Selected extract:
— START —
Our Expertise for Oil & Gas Operators
Oil & gas operators rarely start from a clean sheet. Live infrastructure usually combines gas volume correctors, flow computers, RTUs, valves, controllers, and localized operating interfaces from different vendors and from different generations of modernization. As a result, data collection, event handling, archive access, and equipment control are often split across separate systems.
V.A.D. addresses this challenge with a unified IIoT platform designed for gas infrastructure digitalization, from a single metering node to a multi-level enterprise rollout. The platform consolidates telemetry, control, archival data, operational events, and secure integrations into one operating contour while preserving flexibility in deployment, localization, and ownership model.
What the platform solves in real field conditions
In many oil & gas and gas utility environments, operators already have deployed equipment in the field, including gas volume correctors and metering devices from European and North American vendors such as Honeywell and RMG. The problem is not the presence of devices themselves; the problem is the lack of a unified digital backbone around them.
Typical pain points include:
- Heterogeneous equipment with different vendor logic, different interfaces, and different generations of hardware.
- Fragmented data capture, where readings, archives, and alarms remain isolated inside separate local systems.
- No unified control layer, so station-level control is performed locally and inconsistently.
- Difficult support and scaling, because every new site or device family increases architectural complexity.
The operational consequence is straightforward: slower response, lower transparency, weaker control, and higher cost of support.
Unified operational contour for field assets and control
One data backbone for heterogeneous correctors and metering nodes
V.A.D. connects gas volume correctors and metering nodes to one IIoT platform, so monitoring, archives, events, and day-to-day operations are available through one interface. Instead of maintaining multiple isolated silos, the operator receives a centralized operating model with standardized settings, unified data handling, and readiness for expansion without redesigning the whole architecture.
Unified controller for valve, corrector, and tamper events
For metering-node scenarios, V.A.D. also supports a unified controller model that combines valve control, corrector integration, and tamper detection inside one device and one control loop. This reduces failure points, simplifies installation and maintenance, and improves operational reliability at gas metering nodes.
— END —
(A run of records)
— START —
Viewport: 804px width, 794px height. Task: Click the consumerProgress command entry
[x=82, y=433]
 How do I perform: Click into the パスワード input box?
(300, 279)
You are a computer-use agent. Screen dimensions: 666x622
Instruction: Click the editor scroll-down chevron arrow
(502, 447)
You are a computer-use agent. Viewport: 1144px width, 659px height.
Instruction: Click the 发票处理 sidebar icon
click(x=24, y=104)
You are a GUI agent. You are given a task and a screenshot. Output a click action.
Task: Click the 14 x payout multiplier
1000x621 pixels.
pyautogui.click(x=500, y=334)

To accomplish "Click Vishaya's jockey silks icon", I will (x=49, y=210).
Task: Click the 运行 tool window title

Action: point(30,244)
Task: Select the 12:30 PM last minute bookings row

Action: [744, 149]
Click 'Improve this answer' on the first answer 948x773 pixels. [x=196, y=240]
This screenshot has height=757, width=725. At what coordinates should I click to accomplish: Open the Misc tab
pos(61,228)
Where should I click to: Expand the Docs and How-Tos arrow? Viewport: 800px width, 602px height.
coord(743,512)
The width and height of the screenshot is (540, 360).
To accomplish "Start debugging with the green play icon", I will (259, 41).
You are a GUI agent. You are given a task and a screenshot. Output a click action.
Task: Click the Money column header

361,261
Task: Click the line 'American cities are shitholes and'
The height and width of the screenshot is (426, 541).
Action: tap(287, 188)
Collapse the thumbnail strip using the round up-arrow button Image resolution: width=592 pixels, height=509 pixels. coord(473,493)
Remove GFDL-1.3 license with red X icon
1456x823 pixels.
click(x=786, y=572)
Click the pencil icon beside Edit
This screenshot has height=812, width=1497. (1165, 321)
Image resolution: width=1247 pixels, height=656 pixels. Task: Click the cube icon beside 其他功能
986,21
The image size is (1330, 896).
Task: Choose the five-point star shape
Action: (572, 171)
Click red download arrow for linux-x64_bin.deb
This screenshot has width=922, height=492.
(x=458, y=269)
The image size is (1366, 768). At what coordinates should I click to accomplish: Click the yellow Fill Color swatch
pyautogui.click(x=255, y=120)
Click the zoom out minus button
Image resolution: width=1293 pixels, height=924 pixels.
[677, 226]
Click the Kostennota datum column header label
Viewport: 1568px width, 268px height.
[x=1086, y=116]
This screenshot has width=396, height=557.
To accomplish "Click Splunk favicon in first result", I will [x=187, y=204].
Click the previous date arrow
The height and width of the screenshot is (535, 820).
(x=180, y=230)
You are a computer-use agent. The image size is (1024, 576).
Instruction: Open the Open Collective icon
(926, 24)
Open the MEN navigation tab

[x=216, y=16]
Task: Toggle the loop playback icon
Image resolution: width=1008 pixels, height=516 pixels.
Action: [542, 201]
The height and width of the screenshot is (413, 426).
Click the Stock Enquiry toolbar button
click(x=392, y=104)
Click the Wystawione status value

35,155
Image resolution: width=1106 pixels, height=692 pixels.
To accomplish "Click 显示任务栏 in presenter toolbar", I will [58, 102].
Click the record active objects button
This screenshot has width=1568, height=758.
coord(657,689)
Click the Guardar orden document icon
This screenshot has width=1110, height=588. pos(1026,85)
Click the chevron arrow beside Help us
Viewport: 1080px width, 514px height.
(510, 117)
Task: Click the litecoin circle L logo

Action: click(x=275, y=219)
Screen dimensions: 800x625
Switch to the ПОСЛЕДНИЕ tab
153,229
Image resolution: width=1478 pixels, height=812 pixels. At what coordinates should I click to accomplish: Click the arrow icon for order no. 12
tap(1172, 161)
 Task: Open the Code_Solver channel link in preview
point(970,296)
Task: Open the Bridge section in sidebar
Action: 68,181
— END —
Short exercise 1:
According to the page on expertise for oil & gas operators, why does the unified controller model improve reliability at gas metering nodes?
Short exercise 2:
Output the part of the page on expertise for oil & gas operators that opens with the words containing "- No unified" and closes with "increases architectural complexity.".

Result 1:
The unified controller combines valve control, corrector integration, and tamper detection inside one device and one control loop. This reduces failure points and simplifies installation and maintenance, which improves operational reliability at gas metering nodes.

Result 2:
- No unified control layer, so station-level control is performed locally and inconsistently.
- Difficult support and scaling, because every new site or device family increases architectural complexity.